▶ Work to complete:
Give back exactly the lines from the "550x420 pixels." line to the final line of the records, and only those, minus any pictures.

^^^^

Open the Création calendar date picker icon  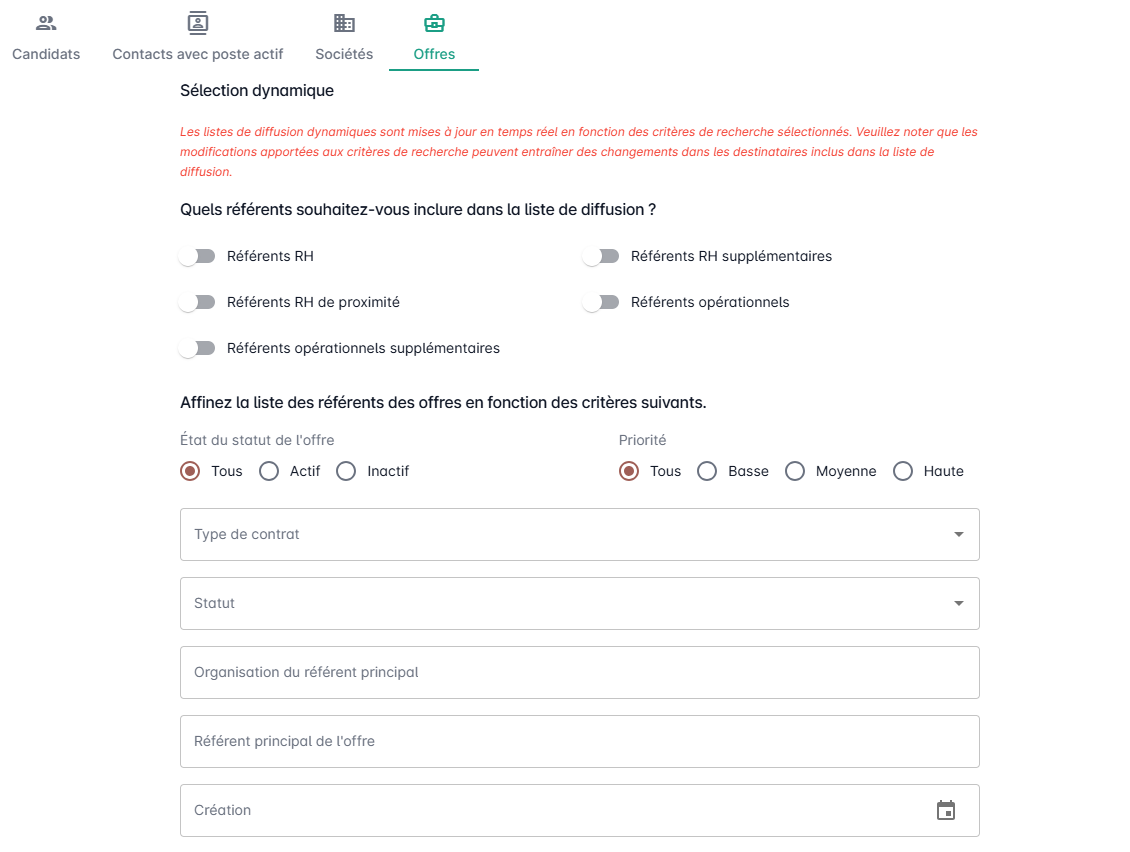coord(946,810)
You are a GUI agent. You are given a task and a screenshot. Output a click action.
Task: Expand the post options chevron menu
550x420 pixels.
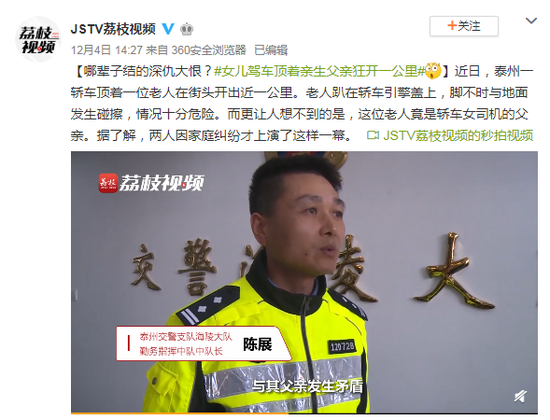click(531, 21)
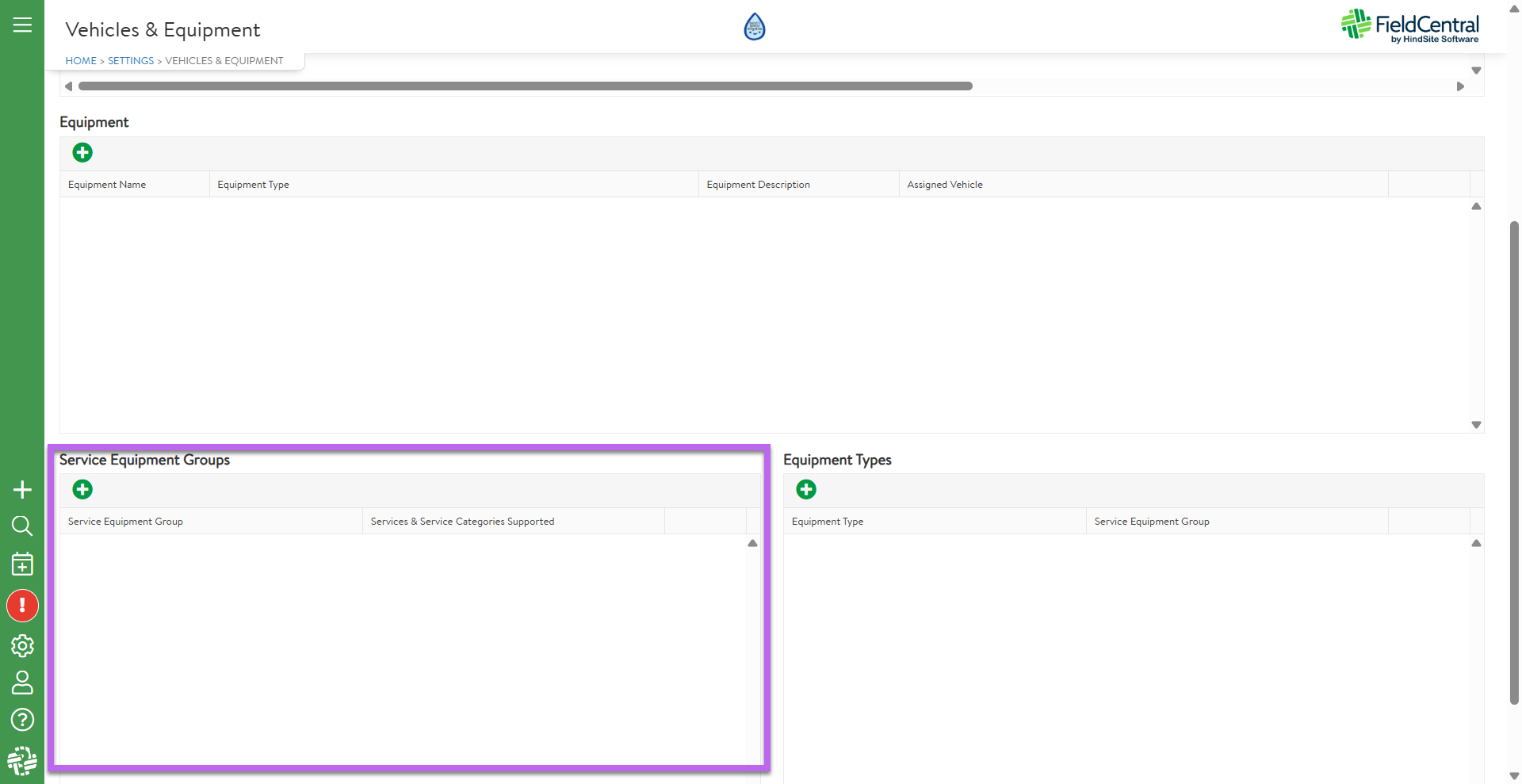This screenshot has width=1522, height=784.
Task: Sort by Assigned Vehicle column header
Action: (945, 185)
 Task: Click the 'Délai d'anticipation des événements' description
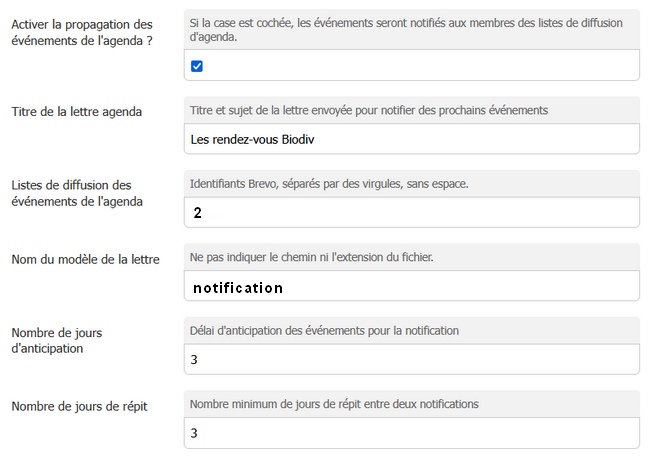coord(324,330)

^^^^

▶ Reply:
550x420 pixels.
click(531, 21)
This screenshot has width=1522, height=784.
Task: Sort by Assigned Vehicle column header
Action: (945, 185)
 Task: Click the 'Délai d'anticipation des événements' description
coord(324,330)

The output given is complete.